Six former "Israeli" spymasters accused Prime Minister Benjamin Netanyahu Tuesday of jeopardizing the country's future as it the entity prepares to celebrate the 70th anniversary of its founding next month.
The surviving ex-Mossad intelligence agency chiefs voiced their opinion of the fourth-term, right-wing leader in a joint interview excerpted on the front page of "Israeli" Yedioth Ahronoth.
Netanyahu had no immediate response, but a senior member of his governing coalition brushed off the censure.
Danny Yatom, who headed the Mossad during Netanyahu's first stint in office in the late 1990s, called for his ouster, accusing him and his aides of "putting their interests ahead of ‘national' interests" as corruption investigations deepen.
Police questioned Netanyahu on Monday over his alleged dealings with the country's largest telecommunication company, one of three cases weighing on his political future. Netanyahu has denied any wrongdoing and opinion polls show his popularity is still high.
"We are in a critical medical state. It could be that the country had symptoms when Netanyahu took over, but he has brought it to the grave condition of a malignant disease," Zvi Zamir, Mossad director from 1968 to 1974, was quoted as saying by Yedioth.
Netanyahu's office did not immediately respond.
So-called Education Minister Naftali Bennett, a hardliner in the entity's conservative coalition government, took to Twitter to dismiss the allegations aired by the ex-spymasters as "simply untrue".
"The country is in an excellent condition," said Bennett, who has cast himself as a possible successor to Netanyahu.
"Among most of our leadership, the good of the country is first and foremost .... ‘Israel' is going in a good direction!"

Exercise description — In the article about the former Mossad chiefs, which years did Zvi Zamir serve as Mossad director?

(Items contained in a dataset)
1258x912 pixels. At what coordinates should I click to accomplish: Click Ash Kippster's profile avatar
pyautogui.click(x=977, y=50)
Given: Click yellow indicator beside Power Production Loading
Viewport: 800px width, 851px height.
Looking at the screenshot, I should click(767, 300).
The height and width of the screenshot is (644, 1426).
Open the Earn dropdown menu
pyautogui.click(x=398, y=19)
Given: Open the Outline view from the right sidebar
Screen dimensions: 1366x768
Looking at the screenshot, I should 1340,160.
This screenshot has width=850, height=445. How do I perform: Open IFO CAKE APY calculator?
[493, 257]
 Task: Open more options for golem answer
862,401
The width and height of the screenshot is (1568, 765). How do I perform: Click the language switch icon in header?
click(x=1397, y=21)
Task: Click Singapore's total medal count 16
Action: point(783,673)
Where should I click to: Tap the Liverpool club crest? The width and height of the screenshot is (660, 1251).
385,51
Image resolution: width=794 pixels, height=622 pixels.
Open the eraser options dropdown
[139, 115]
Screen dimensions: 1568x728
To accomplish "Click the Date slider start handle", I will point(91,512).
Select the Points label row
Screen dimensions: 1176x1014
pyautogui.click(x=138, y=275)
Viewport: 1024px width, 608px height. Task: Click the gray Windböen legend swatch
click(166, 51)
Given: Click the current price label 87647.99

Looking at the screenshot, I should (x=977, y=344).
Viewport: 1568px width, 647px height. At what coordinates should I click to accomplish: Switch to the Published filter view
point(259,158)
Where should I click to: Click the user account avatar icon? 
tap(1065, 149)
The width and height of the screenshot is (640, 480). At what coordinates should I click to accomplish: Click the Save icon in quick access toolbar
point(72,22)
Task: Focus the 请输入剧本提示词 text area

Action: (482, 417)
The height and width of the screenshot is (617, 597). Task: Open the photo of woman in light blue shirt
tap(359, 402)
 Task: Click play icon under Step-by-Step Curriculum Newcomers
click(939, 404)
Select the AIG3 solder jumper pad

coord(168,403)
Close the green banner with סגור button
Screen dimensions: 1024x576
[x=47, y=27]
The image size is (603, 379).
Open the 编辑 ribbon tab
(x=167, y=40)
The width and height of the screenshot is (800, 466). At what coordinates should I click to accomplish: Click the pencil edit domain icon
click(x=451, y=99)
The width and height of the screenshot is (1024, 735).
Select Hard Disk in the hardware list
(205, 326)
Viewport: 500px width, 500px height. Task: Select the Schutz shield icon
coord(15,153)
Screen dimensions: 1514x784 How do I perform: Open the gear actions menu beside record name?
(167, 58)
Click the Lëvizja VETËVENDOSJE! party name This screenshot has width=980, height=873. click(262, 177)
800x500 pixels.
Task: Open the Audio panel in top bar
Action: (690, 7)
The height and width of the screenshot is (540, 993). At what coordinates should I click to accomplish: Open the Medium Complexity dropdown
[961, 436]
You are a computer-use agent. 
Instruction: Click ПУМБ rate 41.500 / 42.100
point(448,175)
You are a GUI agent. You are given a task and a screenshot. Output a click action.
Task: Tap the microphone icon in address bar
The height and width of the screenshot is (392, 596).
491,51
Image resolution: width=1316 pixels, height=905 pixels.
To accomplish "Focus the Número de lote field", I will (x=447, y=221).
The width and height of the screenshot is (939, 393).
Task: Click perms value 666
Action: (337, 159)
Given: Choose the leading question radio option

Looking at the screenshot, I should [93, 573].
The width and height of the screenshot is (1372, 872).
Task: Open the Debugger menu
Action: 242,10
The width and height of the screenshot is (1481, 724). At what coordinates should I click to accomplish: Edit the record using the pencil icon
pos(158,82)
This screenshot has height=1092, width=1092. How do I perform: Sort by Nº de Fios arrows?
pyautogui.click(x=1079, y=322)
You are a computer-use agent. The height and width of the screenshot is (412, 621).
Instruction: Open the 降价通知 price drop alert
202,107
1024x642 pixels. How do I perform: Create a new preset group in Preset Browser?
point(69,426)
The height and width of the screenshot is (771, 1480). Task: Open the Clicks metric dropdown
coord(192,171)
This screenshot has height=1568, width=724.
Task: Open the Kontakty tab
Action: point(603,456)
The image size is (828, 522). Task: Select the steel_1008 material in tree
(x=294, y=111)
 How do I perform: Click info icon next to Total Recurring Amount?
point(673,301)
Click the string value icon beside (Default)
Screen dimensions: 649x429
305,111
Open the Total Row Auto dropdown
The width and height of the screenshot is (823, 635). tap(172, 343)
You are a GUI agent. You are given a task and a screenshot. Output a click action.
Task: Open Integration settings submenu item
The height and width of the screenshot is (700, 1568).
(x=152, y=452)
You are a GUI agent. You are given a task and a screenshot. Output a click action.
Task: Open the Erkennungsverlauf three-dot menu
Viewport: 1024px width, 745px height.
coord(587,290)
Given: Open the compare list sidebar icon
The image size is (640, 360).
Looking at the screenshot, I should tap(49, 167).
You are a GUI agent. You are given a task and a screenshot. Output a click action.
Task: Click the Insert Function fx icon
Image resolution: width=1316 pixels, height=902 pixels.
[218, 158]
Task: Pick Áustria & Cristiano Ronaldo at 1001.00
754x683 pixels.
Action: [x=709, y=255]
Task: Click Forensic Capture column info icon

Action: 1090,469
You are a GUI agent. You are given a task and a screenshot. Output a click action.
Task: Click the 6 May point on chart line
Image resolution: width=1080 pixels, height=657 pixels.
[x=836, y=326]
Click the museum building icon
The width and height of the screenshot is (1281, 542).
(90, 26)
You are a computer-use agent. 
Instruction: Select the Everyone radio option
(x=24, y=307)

Answer for the task — From 1968 to 1974.